Supporting Student Achievement through Sound Behavior Management Practices

Nicholas Read and Stephanie Lampron

Harsh, misapplied school discipline practices can have a negative impact and hinder student academic performance and progress. This is especially true for students with emotional and behavioral issues who act out in ways that school administrators and teachers find challenging.

Zero-tolerance school policies that remove youth from the classroom are resulting in an increasing number of students failing to complete high school and in unnecessary involvement in the juvenile justice system. As a result, there is a critical need for evidence-based behavior management approaches to proactively address behavior issues and support academic achievement in traditional community-based schools and secure residential care settings.

Supporting Student Achievement through Sound Behavior Management Practices in Schools and Juvenile Justice Facilities: A Spotlight on Positive Behavioral Interventions and Supports (PBIS) is an issue brief that describes an evidence-based framework to address issues across educational settings. PBIS supplements core educational practices and creates more positive learning environments for all students.
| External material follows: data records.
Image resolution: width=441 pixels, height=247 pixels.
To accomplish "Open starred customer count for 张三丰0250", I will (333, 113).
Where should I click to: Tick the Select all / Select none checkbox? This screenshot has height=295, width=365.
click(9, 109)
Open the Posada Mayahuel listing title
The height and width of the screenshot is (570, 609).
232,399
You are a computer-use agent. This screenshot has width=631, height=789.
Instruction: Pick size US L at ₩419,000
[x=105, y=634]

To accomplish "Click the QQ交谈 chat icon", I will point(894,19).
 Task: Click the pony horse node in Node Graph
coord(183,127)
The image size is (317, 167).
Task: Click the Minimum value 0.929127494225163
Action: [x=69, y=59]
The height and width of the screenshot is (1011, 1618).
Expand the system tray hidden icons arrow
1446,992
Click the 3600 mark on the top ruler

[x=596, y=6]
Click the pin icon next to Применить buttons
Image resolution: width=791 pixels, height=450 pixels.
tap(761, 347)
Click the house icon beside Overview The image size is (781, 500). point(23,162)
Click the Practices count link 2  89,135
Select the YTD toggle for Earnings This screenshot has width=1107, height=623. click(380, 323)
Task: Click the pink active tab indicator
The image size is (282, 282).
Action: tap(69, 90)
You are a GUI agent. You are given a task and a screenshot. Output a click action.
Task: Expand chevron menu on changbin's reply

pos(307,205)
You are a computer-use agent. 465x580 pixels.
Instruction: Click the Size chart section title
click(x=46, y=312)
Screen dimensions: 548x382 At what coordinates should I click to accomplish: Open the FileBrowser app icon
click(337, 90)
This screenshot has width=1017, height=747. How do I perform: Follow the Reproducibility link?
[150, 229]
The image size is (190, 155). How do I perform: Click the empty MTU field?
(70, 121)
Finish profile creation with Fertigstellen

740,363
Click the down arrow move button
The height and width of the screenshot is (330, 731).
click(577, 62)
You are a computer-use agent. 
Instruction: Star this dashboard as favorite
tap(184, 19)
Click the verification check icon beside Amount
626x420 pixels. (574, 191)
The PBIS approach provides a range of supports for students depending on their needs and focuses on six components:

  1. Achieving consensus on expectations for appropriate student behavior.
  2. Involving all stakeholders in the development of discipline practices (including students, teachers, administrators, and parents).
  3. Reducing and eliminating reactive, punitive, and exclusionary discipline strategies in favor of those that are proactive, preventive, and skill-building.
  4. Teaching youth critical skills for managing interpersonal relationships.
  5. Providing consistent positive reinforcement to students when they meet or exceed performance criteria.
  6. Monitoring effectiveness of intervention strategies using data to continuously inform and improve practice.

Ideally, a strong behavioral support system—such as PBIS—would be applied not just in individual schools, but district- or state-wide

  • to keep all at-risk students in school and out of the juvenile justice system;
  • to provide needed support to students already in the system; and
  • to ensure continuity for students transitioning to community schools from residential placement.

Administrators and practitioners across educational settings could find that a behavior management framework like PBIS can make a difference for students.

The issue brief was developed by the National Evaluation and Technical Assistance Center for the Education of Children and Youth Who Are Neglected, Delinquent, or At-Risk (NDTAC). NDTAC provides information, resources, and direct technical assistance to school principals, teachers, superintendents, and leaders from local, state, and federal education departments who want to create better outcomes for young people who are neglected, delinquent, or at-risk of failing academically. It provides a forum for educators and policymakers to share their experiences and knowledge through collaborative meetings and peer-learning events.

NDTAC is managed by AIR and funded by the U.S. Department of Education’s Office of Student Achievement and School Accountability.